TASK TO CARRY OUT.
Please reproduce the data exactly and omit the pictures.

Stored data entries:

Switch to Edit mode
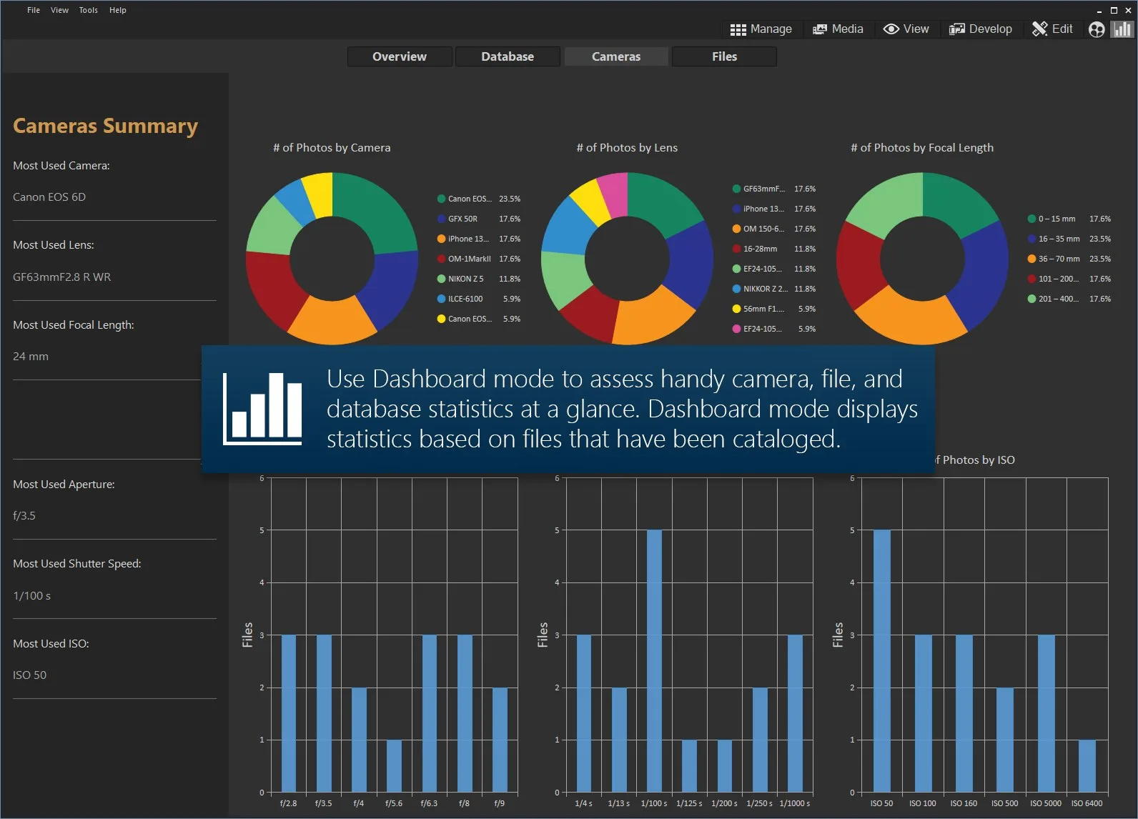This screenshot has width=1138, height=819. [x=1052, y=29]
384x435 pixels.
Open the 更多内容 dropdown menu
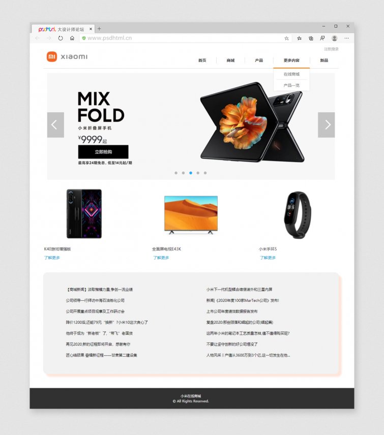point(291,60)
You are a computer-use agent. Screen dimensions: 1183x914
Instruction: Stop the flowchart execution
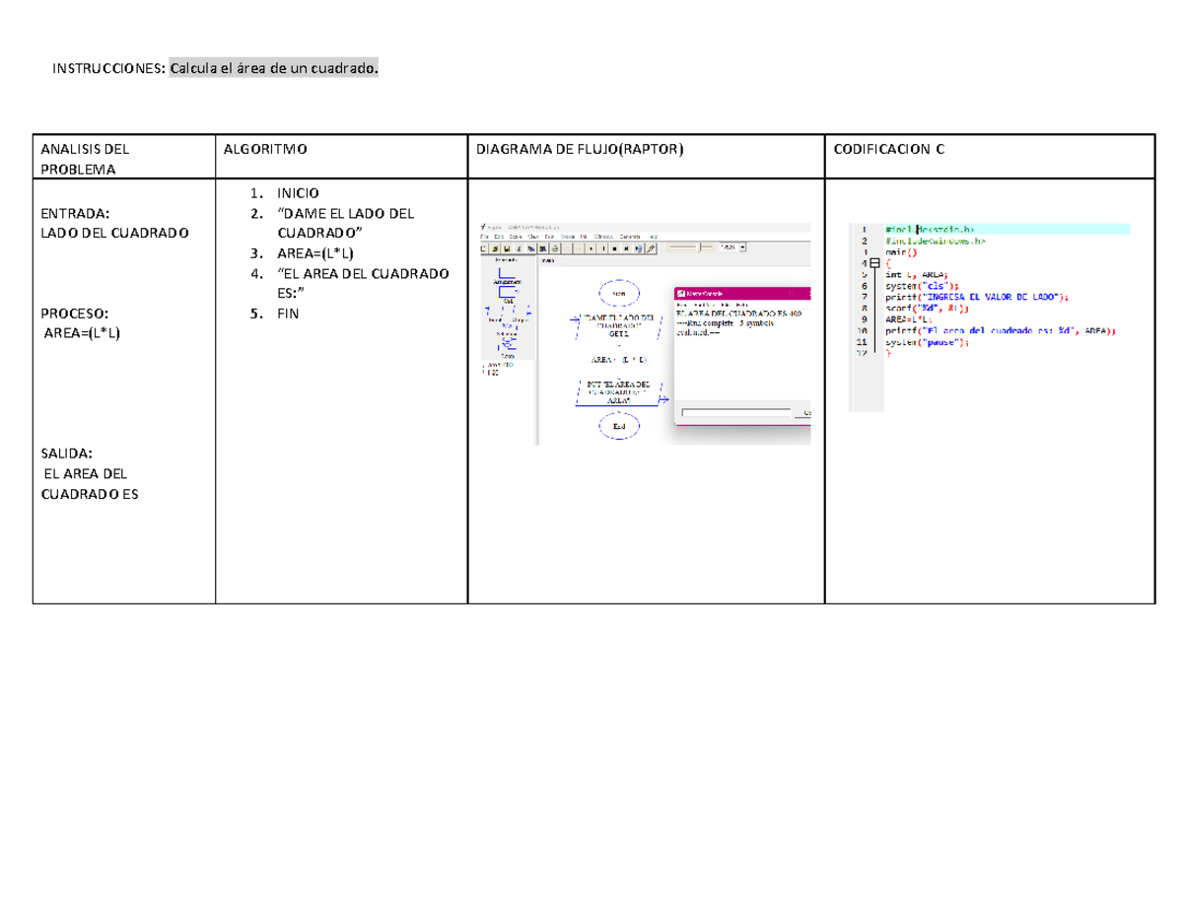615,248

FINAL ANSWER.
Switch to Edit mode
This screenshot has width=1138, height=819. [x=1052, y=29]
384x435 pixels.
Open the 更多内容 dropdown menu
point(291,60)
You are a computer-use agent. Screen dimensions: 1183x914
Instruction: Stop the flowchart execution
615,248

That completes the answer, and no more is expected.